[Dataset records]
Segment Open

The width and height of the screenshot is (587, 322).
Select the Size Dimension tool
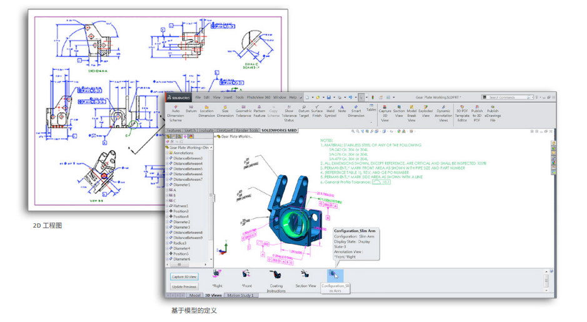[225, 112]
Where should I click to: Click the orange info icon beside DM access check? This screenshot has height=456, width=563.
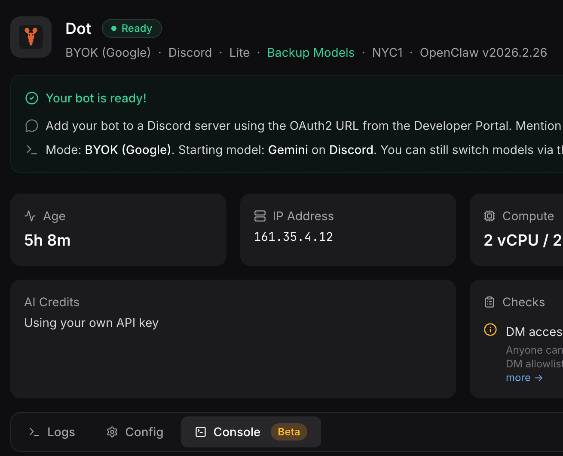pos(490,330)
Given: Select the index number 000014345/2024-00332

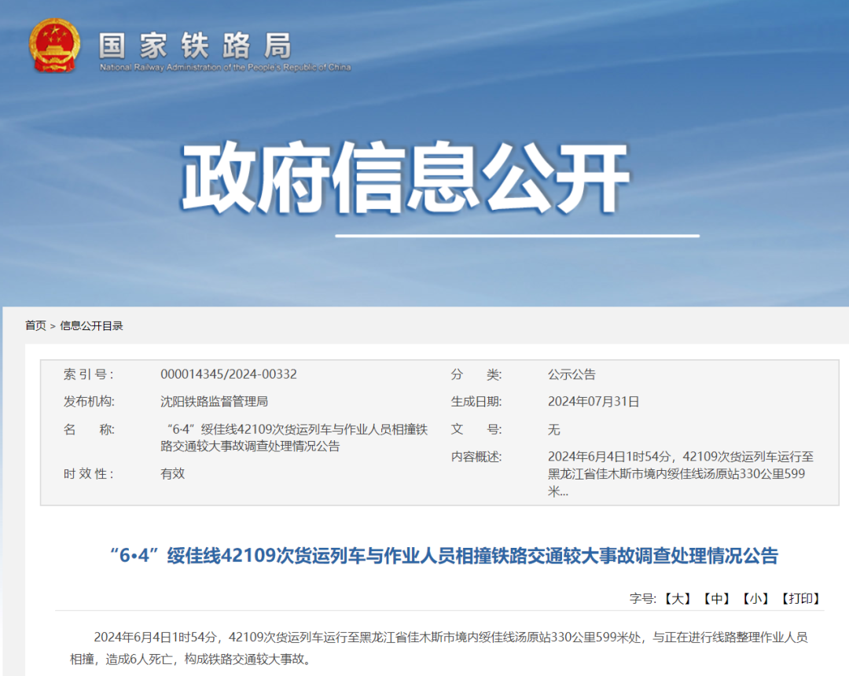Looking at the screenshot, I should 228,373.
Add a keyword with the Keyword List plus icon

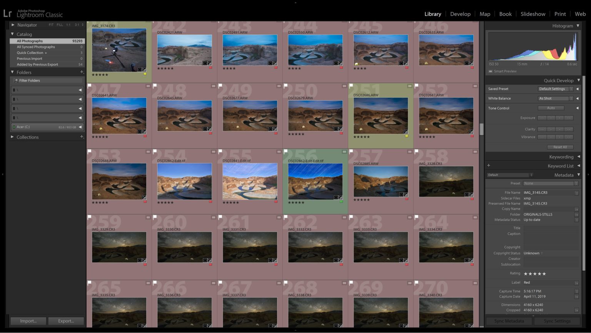(x=489, y=165)

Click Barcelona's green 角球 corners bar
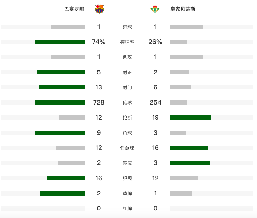point(60,133)
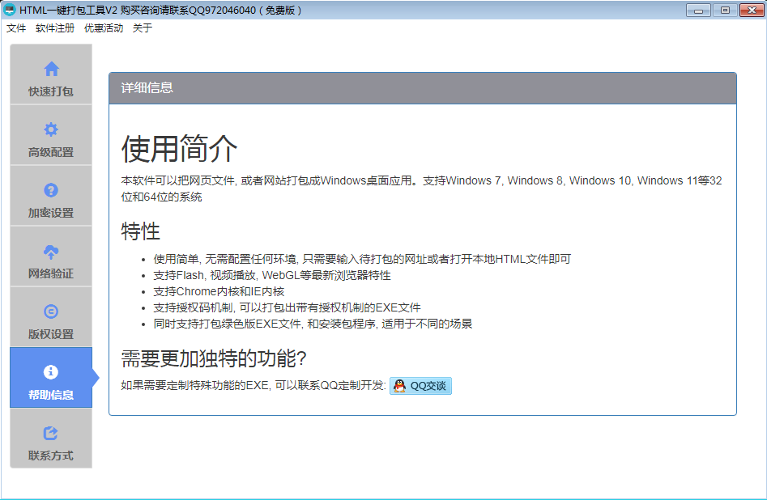This screenshot has width=767, height=500.
Task: Select the info icon for 帮助信息
Action: point(51,372)
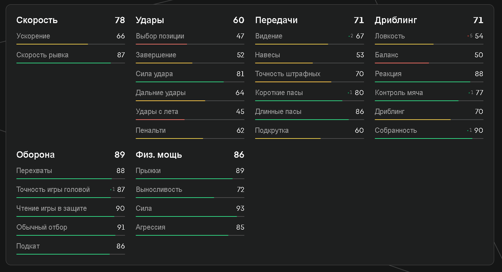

Segment Closed

(Assignment) Without the pictures, repeat every record above exactly as written.

(Task solution)
The width and height of the screenshot is (587, 322).
Select the Size Dimension tool
[225, 112]
Where should I click to: Click the orange info icon beside DM access check? This screenshot has height=456, width=563.
pos(490,330)
Given: Select the index number 000014345/2024-00332

Looking at the screenshot, I should 228,373.
Add a keyword with the Keyword List plus icon

(x=489, y=165)

Click Barcelona's green 角球 corners bar
point(60,133)
This screenshot has width=767, height=500.
Task: Select the info icon for 帮助信息
Action: point(51,372)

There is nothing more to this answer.